● Provided text:
[PATCH][DAGCombiner] insert_vector_elt: Avoid to create multiple uses of the same load.

Fri Jul 26 16:29:45 PDT 2013

Hi Tom,

The attached patch for R600 should do the trick to avoid the regression.

If you agree, I will commit it right after the first proposed patch has landed.

Cheers,

-Quentin

On Jul 26, 2013, at 12:37 PM, Quentin Colombet <qcolombet at apple.com> wrote:

> On Jul 26, 2013, at 11:39 AM, Tom Stellard <tom at stellard.net> wrote:
> 
>> On Thu, Jul 25, 2013 at 05:31:15PM -0700, Quentin Colombet wrote:
>>> Hi,
>>> 
>>> After discussing with Nadav offline, we decide to block the optimization when the input vector is used more than once. Indeed, building a vector may be expensive and we think it should be profitable to reuse part of an existing vector instead of creating a new one.
>>> 
>>> I have updated a bunch of tests to reflect this. We went through the test cases that were regressing and fixed them:
>>> - Dead-code: CodeGen/X86/vshift-1.ll to CodeGen/X86/vshift-4.ll.
>>> - Use of insertps instead of pshufd, which is good because pshufd is expensive: test/CodeGen/X86/fold-load-vec.ll.
>>> 
>>> It remains one “regression”:
>>> - Tons of move inserted: test/CodeGen/R600/swizzle-export.ll.
>>> 
>>> I have marked this test as XFAIL at this point.
>>> 
>>> Tom, I believe the lowering of R600 can be improved here. One easy fix could be to replicate the old behavior of DAGCombine on insert_vector_elt nodes in a target specific dag combine if you think it is the best lowering for you.
>>> If you have other suggestions, let me know.
>>> 
>> 
>> On R600, build_vector is lowered to REG_SEQUENCE, which is something the
>> register allocator does a good job at optimizing.  INSERT_VECTOR
>> instructions tend to be a problem, because the DAG Scheduler considers
>> writes to different lanes of the same vector to be a write conflict,
>> which means they can't be scheduled in the same VLIW packet.  Vincent
>> was working on a patch to fix this, but I'm not sure how much it will
>> help in this particular situation.
>> 
>> I think the best think to do for R600 would be to try to replicate the
>> old functionality in a target-specific combine.
> Based on your comment, I agree.
> 
>>  Is this something you
>> can do easily?
> That should be fairly easy.
> I will see what I can do.
> 
> -Quentin
> 
>> If not, I can give it a shot.
>> 
>> -Tom
>> 
>> 
>>> Thanks for your reviews.
>>> 
>>> Cheers,
>>> 
>>> -Quentin
>>> 
>>> 
>>> On Jul 25, 2013, at 11:15 AM, Quentin Colombet <qcolombet at apple.com> wrote:
>>> 
>>>> Hi Nadav,
>>>> 
>>>> Thanks for the feedback.

● Listing:
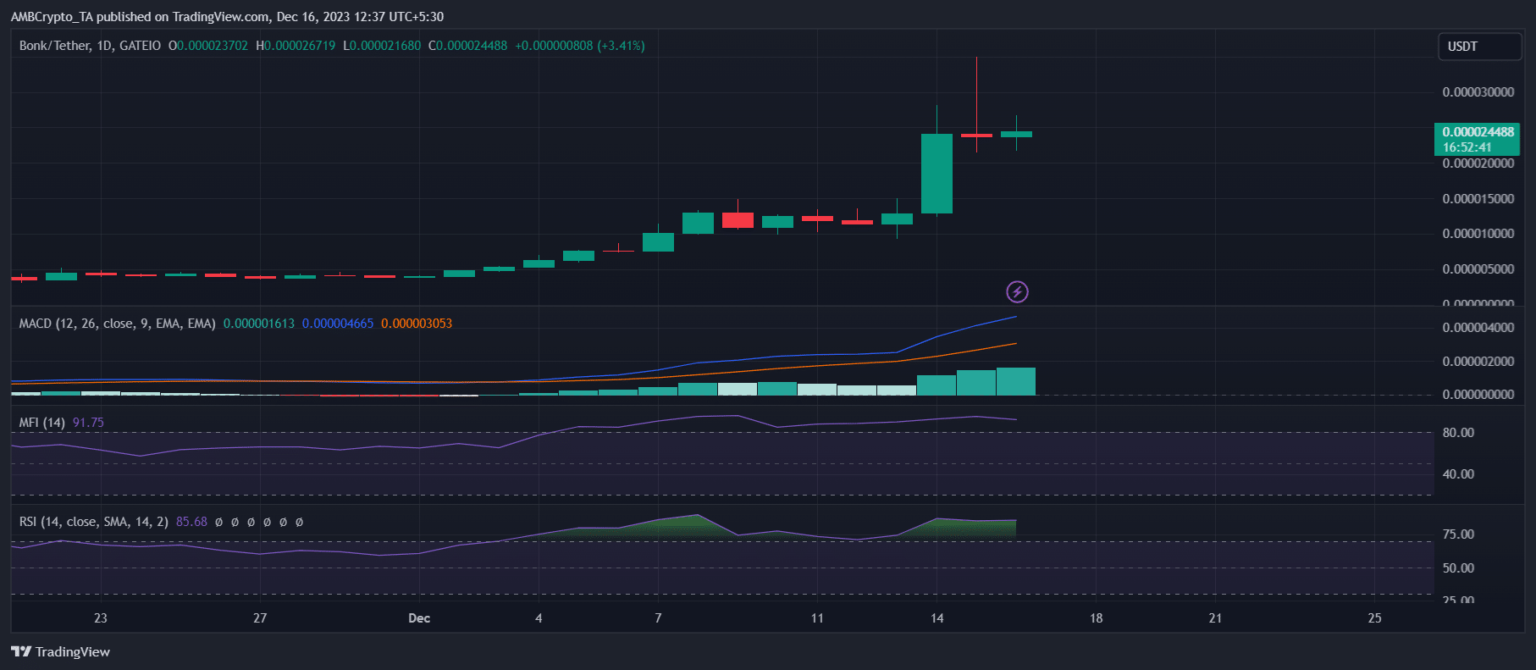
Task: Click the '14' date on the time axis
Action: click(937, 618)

* * *

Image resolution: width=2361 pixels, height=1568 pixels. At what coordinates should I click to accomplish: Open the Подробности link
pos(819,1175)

● Given instruction 1: Please translate this sentence from the patch thread into Spanish: "If you agree, I will commit it right after the first proposed patch has landed."
● Given instruction 2: According to the patch thread, what is build_vector lowered to on R600?
● Given instruction 3: Transcribe the part of the patch thread that opens with the words containing "On Jul 26, 2013, at 12:37" and closes with "creating a new one.".

● Output 1: Si estás de acuerdo, lo subiré justo después de que se haya integrado el primer parche propuesto.

● Output 2: REG_SEQUENCE

● Output 3:
On Jul 26, 2013, at 12:37 PM, Quentin Colombet <qcolombet at apple.com> wrote:

> On Jul 26, 2013, at 11:39 AM, Tom Stellard <tom at stellard.net> wrote:
> 
>> On Thu, Jul 25, 2013 at 05:31:15PM -0700, Quentin Colombet wrote:
>>> Hi,
>>> 
>>> After discussing with Nadav offline, we decide to block the optimization when the input vector is used more than once. Indeed, building a vector may be expensive and we think it should be profitable to reuse part of an existing vector instead of creating a new one.